Assim como a dengue e a febre chikungunya, o zika é transmitido por picadas do mosquito Aedes Aegypti e tem forte afinidade com o Sistema Nervoso Central. Entre os sintomas da contaminação pelo zika estão febre, dor no corpo e erupções cutâneas.

Causas da microcefalia 

De acordo com o neonatologista Gabriel, a microcefalia pode ocorrer devido a síndromes genéticas, exposição materna a substâncias tóxicas, consumo de drogas, alcoolismo materno ou infecções congênitas, como citomegalovírus, toxoplasmose, rubéola e varicela.

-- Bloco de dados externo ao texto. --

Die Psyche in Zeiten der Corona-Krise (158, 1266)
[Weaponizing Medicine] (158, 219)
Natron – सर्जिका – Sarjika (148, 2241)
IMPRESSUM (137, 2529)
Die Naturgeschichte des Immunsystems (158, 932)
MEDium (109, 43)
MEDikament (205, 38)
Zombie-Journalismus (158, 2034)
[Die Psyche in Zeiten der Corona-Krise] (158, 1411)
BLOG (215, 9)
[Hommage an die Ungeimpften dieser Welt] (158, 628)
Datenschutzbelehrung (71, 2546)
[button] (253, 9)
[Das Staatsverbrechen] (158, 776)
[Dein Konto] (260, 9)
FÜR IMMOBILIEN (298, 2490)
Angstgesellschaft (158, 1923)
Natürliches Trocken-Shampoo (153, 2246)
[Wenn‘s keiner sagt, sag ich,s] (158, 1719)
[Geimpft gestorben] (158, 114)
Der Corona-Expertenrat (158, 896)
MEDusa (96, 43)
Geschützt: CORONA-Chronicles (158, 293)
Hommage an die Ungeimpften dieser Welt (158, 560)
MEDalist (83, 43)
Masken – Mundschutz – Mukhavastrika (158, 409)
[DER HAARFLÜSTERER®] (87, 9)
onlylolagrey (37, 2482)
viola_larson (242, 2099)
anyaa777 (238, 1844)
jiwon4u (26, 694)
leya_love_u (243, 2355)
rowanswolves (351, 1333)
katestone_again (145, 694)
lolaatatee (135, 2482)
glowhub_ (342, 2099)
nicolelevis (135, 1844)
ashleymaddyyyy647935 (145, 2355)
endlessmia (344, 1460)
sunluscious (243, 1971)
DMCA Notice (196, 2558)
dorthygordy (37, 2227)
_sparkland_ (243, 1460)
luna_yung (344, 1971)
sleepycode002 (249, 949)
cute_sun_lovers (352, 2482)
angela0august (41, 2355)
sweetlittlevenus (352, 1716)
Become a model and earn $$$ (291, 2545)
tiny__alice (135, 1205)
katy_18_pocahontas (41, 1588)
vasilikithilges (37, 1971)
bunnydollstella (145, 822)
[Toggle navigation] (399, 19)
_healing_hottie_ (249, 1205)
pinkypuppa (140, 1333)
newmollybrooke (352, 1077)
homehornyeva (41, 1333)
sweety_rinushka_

Sintomas da microcefalia em bebês e consequências futuras

A microcefalia pode ser percebida na avaliação do bebê logo após o parto, momento em que costuma ser medido o perímetro da cabeça. Mas também existem sinais que indicam a condição no dia a dia da família, entre eles estão a dificuldade na amamentação e alimentação, a espasticidade (distúrbio muscular que causa rigidez) e convulsões.

Muitas dessas características permanecem nos anos seguintes, quando também poderá ser notada deficiência intelectual e cognitiva e outros atrasos neuropsicomotores, como comprometimento da visão, da fala e da locomoção.

Todas essas condições dependem do grau de acometimento do tecido cerebral afetado durante o desenvolvimento dentro do útero.

Tratamento 

De acordo com os especialistas, não existe tratamento capaz de reverter a microcefalia, tampouco um meio de evitar a contaminação do feto depois que a mãe teve a febre zika. O tratamento consiste em acompanhamento com fisioterapeuta, fonoaudiólogo, terapeuta ocupacional e pediatra desde os primeiros meses de vida, buscando minimizar as deformidades e obter o máximo desenvolvimento da criança.